Eli stayed at the Congregation as the afternoon melted into evening. He studied the commentaries. When the time came, he joined the prayer quorum (Minyan). He prayed the afternoon, receiving the Sabbath and evening services. As ever, what he lacked in skills of the Synagogue, he overcame plus with his good intentions. As he walked to his home in the darkness of night, he could see the Sabbath candle lights flickering through his kitchen window. Nili had lit them precisely when she should. Entering his home, he could smell the Sabbath Scents. There, in her finest clothes, was his Sabbath bride, Nili.
He rushed to bless her by reciting Proverbs 31, Eshet Chayil (A Woman of Valour). She would simply smile demurely, and sing Dodili from Shir Ha Shirim (The Song of Songs). My beloved is mine, and I am His.
He would wash his hands reciting the prayer. He sliced the egg twist bread, dipped in it salt and said the blessing. They would share a slice. He sang the prayer over the wine, and they each took a sip. Then came the Sabbath feast.

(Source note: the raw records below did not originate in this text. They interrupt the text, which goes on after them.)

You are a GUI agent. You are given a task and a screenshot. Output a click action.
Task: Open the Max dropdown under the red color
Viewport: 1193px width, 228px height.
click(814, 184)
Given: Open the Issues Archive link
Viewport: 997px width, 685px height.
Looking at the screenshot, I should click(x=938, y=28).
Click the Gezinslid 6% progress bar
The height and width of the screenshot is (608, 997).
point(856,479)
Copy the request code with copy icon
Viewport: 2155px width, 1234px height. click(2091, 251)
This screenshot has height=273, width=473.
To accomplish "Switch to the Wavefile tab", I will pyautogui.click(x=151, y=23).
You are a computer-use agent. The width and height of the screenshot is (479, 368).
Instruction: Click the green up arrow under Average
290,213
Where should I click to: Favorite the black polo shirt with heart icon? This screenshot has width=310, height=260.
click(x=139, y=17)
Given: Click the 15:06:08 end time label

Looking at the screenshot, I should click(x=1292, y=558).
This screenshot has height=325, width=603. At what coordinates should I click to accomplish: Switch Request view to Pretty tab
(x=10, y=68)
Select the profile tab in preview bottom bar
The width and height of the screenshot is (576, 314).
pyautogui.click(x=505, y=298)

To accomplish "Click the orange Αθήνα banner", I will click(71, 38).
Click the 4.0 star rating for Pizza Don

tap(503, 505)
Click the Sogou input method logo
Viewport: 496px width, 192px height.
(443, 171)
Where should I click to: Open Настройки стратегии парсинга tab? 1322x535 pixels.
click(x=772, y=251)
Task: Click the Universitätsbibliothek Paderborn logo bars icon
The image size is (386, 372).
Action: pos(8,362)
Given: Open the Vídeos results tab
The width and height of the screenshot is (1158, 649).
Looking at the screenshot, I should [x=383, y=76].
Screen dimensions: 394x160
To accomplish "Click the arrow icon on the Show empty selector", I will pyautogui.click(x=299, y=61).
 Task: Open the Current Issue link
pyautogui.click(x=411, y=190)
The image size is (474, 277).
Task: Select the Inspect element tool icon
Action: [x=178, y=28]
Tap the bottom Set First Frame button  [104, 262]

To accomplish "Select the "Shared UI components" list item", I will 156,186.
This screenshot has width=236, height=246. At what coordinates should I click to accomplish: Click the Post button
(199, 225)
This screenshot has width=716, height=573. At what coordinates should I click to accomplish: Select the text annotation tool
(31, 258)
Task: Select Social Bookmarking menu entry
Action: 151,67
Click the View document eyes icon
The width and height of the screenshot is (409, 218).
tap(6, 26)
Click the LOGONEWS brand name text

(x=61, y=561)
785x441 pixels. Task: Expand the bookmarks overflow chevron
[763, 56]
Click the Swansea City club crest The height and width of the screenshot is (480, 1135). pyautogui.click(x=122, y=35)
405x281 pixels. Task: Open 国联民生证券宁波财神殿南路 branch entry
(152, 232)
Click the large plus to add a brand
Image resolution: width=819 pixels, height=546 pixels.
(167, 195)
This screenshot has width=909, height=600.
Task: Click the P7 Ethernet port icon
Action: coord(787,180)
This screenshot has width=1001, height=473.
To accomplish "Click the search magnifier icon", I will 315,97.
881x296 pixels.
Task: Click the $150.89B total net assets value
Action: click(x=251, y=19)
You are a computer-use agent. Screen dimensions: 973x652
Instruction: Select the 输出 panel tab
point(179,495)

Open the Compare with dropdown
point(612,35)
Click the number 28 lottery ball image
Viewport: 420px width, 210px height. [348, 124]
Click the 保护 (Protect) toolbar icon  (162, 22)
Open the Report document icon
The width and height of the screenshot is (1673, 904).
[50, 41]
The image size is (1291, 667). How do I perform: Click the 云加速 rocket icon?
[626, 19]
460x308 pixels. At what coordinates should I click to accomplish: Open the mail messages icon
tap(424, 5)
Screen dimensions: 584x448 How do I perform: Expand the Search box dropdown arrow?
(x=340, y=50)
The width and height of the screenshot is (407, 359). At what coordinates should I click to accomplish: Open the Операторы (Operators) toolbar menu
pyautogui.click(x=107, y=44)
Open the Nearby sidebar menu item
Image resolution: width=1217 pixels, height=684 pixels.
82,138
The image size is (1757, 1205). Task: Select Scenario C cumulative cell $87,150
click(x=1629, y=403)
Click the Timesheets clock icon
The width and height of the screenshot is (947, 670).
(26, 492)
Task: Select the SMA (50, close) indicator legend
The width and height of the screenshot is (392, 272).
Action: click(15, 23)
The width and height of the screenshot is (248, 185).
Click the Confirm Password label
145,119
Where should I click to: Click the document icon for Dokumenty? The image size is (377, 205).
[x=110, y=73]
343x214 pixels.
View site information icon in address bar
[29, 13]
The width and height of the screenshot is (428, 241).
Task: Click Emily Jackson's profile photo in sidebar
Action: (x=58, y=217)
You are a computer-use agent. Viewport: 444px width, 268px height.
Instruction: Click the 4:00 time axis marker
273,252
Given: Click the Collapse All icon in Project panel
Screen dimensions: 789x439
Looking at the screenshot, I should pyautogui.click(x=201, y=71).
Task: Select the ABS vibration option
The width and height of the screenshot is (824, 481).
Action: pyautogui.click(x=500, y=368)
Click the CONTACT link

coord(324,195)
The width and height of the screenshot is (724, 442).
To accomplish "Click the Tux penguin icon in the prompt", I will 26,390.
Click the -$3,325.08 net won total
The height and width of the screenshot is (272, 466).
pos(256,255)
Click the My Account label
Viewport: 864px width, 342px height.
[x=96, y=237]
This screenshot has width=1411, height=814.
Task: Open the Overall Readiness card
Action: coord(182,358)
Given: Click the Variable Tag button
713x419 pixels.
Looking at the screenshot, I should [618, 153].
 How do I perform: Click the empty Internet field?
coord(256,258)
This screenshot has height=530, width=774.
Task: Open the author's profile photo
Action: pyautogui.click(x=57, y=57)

It is said that the Sabbath is a taste of the world to come. If the food there is anything like what Nili spent the day preparing, no wonder some call it Heaven. From soup, to entree and sides, with wine, to dessert did they feed each other. Enjoying every morsel only slightly less than the fact they they were together, alone; apart from the distractions of the mundane world and week. How these two cherished each others company.
After the meal, Eli and Nili chanted the Birkat Ha Mazon (Grace After Meals). Her voice was lovely, and on key. His was, well, driving distance to on key. Let's just leave it there.
They sang Sabbath songs for hours. As it is written in Psalms, Make a joyful noise unto the L-rd, all ye lands. Serve the L-rd with gladness, Come before His Presence with singing.
Late that night, they shared their love for one another as do husband and wife. As it is written in the Code Book of Jewish Law, (Kitzer Schulchan Aruch) a man must tell his wife how beautiful she is to him, prior to initiating the making of love. For Eli, this is not merely a discharge of duty. She was always beautiful to him.
As children when they grew up together. Even in the awkward pre-teens. He only had eyes for her, and she only thought of him in that way.
She could have had any man she wanted. The most learned, wealthy, famous, brightest, strongest, most powerful.
Everyone told Eli he was the luckiest man alive to have such a gift of a wife. Nili always thought she was the lucky one.
Finally, they fell asleep in each others arms. They slept so deeply, they never heard the tidal wave of river flooding, as the levies burst open. It was over for them in seconds.
The bodies were never recovered. Most of the house was just so much river bed debris.
When they awoke, they looked up at unfamilar yet stunning scenery. Hand in hand, arm in arm Eli and Nili walked into the World to Come. At the Pinnacle sat The Holy One, Blessed Be. He said, Welcome to Paradise.